By Kathleen Berger, Executive Producer for Science and Technology
An AgTech company from Utah has a unique approach for providing solutions to a global food crisis. Renaissance Ag created an AgriFood innovation designed to help farmers and ranchers. The system is called PastureBox.
“An autonomous system that produces fresh grass, fresh water, fresh barley, wheat, alfalfa every single day. It seeds, it harvests, it produces,” said Jamie Tyrell, International Market Partnerships at Renaissance Ag. “All the lights come on, it waters, and every single day you get fresh feed from the system.”
It’s a self-contained, fully-automated hydroponic system using only water, electricity and seeds.
“Essentially it’s a 45 foot high, cube shipping container,” said Tyrell. “There’s lights in there, there’s racks in there, there’s a full automation system. It’s hydroponic, so it’s using water to grow things.”
The system can produce up to 3,000 pounds of premium fresh-sprouted livestock feed every day.
“It enables producers to have a steady state of feed all year round and it is not subject to things like weather,” explained Tyrell.
The precision agriculture provides solutions in support of global food security. Renaissance Ag pitched its product onstage at the Trilateral AgriFood Innovation Symposium in St. Louis at the Donald Danforth Plant Science Center. At the symposium, global innovation leaders from Israel, United Arab Emirates and St. Louis discussed solutions for food security and climate-smart agriculture.
BioSTL hosted the event, as St. Louis is a hub for plant science innovation. BioSTL invited Renaissance Ag to give a presentation.
“We’ve invited a set of innovators, entrepreneurs, startups putting forth brilliant, cutting-edge ideas that we can use here in Missouri, that we hope our counterparts in United Arab Emirates and Israel can also use, and bring to others in the world as well,” said Donn Rubin, BioSTL Founding President & CEO.
Renaissance Ag believes PastureBox could strengthen global food systems by providing solutions with benefits, allowing farmers to maximize use of their land while reducing costs.

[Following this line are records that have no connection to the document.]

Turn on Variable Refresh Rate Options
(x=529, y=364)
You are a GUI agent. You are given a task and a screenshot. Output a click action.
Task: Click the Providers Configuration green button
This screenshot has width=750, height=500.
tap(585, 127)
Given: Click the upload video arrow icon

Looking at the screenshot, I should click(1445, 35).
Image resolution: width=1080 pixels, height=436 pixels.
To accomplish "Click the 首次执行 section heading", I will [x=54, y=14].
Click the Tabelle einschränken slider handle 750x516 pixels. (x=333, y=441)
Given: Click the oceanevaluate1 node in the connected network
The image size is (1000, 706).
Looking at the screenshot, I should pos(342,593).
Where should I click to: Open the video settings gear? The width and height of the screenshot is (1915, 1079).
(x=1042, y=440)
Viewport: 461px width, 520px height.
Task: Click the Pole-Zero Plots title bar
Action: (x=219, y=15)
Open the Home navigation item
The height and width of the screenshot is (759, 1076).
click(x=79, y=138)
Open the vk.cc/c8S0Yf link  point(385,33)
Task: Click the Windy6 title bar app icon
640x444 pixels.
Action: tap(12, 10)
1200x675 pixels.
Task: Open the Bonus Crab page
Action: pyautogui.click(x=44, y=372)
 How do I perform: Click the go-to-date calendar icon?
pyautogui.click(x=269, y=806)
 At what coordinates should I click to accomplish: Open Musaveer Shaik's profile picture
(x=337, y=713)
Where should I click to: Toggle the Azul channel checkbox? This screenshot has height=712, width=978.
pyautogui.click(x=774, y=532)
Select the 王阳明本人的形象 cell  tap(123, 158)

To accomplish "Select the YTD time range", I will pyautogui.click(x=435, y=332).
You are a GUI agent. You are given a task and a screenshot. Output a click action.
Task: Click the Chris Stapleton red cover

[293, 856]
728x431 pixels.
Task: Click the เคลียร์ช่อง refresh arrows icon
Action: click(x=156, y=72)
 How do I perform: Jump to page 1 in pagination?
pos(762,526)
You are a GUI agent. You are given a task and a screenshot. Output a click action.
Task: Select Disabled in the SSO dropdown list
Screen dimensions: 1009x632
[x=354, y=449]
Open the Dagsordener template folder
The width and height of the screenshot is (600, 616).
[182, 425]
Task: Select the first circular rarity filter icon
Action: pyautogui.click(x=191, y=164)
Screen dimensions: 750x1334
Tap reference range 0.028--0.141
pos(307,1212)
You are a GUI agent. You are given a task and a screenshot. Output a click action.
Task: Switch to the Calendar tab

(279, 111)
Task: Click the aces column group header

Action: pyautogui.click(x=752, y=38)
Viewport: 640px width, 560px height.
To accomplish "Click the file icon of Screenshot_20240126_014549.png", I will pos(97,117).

“If I can ask a producer for how much time they spend feeding their animals every day? It’s pretty much all day. They’re always doing something in order to get that feed to that animal, whether it’s moving hay, whether it’s moving bedding. So, if I can tell the farmer, you can produce this on site, on the farm, and actually reduce your inputs in the field – what can you do with that time that you’re going to gain?” explained Tyrell. “It actually enables a producer to engage in other challenges on their farms.”